Archived from groups: alt.games.nintendo.pokemon (More info?)

About as soon as Mason "Mace" Adams arrived in Team Magma's base in
Fallarbor Town, he was escorted to the office of the commanding Admin.
As Magma Grunt Mason took a seat, he could not help but sense a certain
level of distrust and disrespect one does not usually associate with
being one of their top trainers. It was if they thought of him as a
rookie, which was probably understandable given his amnesia and foreign
citizenship.

Mason noted, after a breif and decidedly compulsory-feeling
introduction, that all of Team Magma's Admins he had met so far had
feminine names regardless of gender and that this one was no different.
Jennifer explained that it was merely a code name and assured Mason
that his real one was far more masculine and impressive. To this, Mason
voiced his opinion on the rather absurd notion of giving code names to
operatives with desk jobs. Jennifer defended the position by merely
stating that explaining the reasoning behind the code names would likely
take all day and Mason argued that he was in no hurry.

Changing the subject, Jennifer passed Mason a file folder containing
information on his next mission. His target was to be an
average-looking young man about his age named Lute with rather
unremarkable Pokemon who had done something quite remarkable. Despite
being completely mute and apparently lacking psychic talent, he had
found a way to train Pokemon without saying a word. Rather, he
commanded his Pokemon with a red flute made of glass. Lute the mute and
his flute had been making headlines recently as a public interest story
about a disabled person overcoming adversity. The official story was
that Lute had trained for years to overcome a disability that would've
otherwise prevented him from training Pokemon, even with a translator,
but the Magma brass had a differing and on the whole wildly fantastic
theory.

Even without the mention Mason knew that they meant the Legend Siren, an
artifact so powerful it had to be disassembled and scattered across the
Pokemon World.

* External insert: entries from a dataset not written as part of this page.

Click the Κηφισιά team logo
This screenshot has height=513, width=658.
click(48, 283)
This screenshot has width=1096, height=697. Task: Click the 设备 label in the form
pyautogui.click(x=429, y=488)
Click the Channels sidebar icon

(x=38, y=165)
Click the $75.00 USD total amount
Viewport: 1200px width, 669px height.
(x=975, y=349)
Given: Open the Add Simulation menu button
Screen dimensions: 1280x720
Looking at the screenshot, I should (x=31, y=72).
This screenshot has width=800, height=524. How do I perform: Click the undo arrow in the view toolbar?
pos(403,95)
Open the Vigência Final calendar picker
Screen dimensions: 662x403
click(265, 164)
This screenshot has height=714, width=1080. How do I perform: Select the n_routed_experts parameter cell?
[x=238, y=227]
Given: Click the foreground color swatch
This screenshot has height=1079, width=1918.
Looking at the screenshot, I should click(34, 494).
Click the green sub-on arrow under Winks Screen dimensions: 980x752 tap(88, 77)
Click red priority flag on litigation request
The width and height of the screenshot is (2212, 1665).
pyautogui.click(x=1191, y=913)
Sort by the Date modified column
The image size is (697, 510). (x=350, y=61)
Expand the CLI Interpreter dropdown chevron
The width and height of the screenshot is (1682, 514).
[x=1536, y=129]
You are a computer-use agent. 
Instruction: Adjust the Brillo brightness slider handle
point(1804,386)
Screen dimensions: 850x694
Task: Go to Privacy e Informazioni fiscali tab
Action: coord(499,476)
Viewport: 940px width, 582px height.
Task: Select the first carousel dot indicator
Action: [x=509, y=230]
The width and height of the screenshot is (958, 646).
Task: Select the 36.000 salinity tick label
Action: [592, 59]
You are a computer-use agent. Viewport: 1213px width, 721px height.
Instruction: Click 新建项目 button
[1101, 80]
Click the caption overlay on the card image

Clearly, Lute had somehow come across the Siren's Ruby
Shaft, which evidently had the power to control Pokemon. Why or how
this came to be was irrelevant. All that mattered getting a hold of the
boy's Shaft.

Jennifer found Mason's laughter at this point to be both immature and
inappropriate and insisted that he get a firmer grasp of the situation.
This didn't abate Mason's jocular reaction, who inquired as to what
Jennifer wanted done to Lute's PokeBalls. The Admin didn't consider it
an important matter, but Mason insisted that focusing solely on the
Shaft would only bring them so far and that taking his 'Balls would make
for a more satisfying climax. Jennifer told Mason that, whatever his
obsession with another man's 'Balls was, he should handle it on his own
time and not Team Magma's.

The plan was, currently, to merely steal the flute, which Lute was
almost never seen without. While this could be accomplished by just
about any gang of thugs, the power of the Ruby Shaft had to be taken
into account. Should it come to a Pokemon Battle, they would need
someone like Mason, whose control over their own Pokemon would cancel
out the flute's magic. It would be a long shot, but they were working
on the assumption that someone had a magic flute so they didn't exactly
have betting odds in the first place.

Where Mason was to be the muscle, the actual stealing of the flute was
to be handled by the rest of his unit whose profiles were found in other
folders nearby. One was Cher Raud, an expert con artist and pick pocket
who practically made a killing stealing people's wallets and then
returning them for the reward money. Second was Penny Trate, an
infiltration specialist who could sneak her way into anything
undetected. She once attempted a string of daring break-ins that went
flawlessly aside from the fact that she always wound up trapped inside
what she had snuck into and once had to be rescued by the fire
department. And last by not least was Cad Avers, known as The Sniper
of a Thousand Faces because of his preference for headshots and his
frequent cosplays at anime and video game conventions. Mason objected
to use of an assassin, deeming it excessive, but Jennifer assured him
that Cad would only be used as a last resort. This failed to alleviate
Mason's discomfort.

Meeting his team wasn't what he'd call an enlightening experience.
Almost as soon as he entered the loungue, Penny greeted Mason with the
professionalism and restraint of a lovesick Furret on a sugar rush. To
say Penny was excitable was like saying Electrodes were suicidal.
Within seconds, she had moved from a death grip of a hug to an
unwarranted piggy-back ride, all the while asking Mason a bazillion
questions about the Orre Region that he probably couldn't answer even if
he didn't have amnesia. The bit about Shadow Pokemon caught his
attention, but Penny wasn't so clear on the subject herself.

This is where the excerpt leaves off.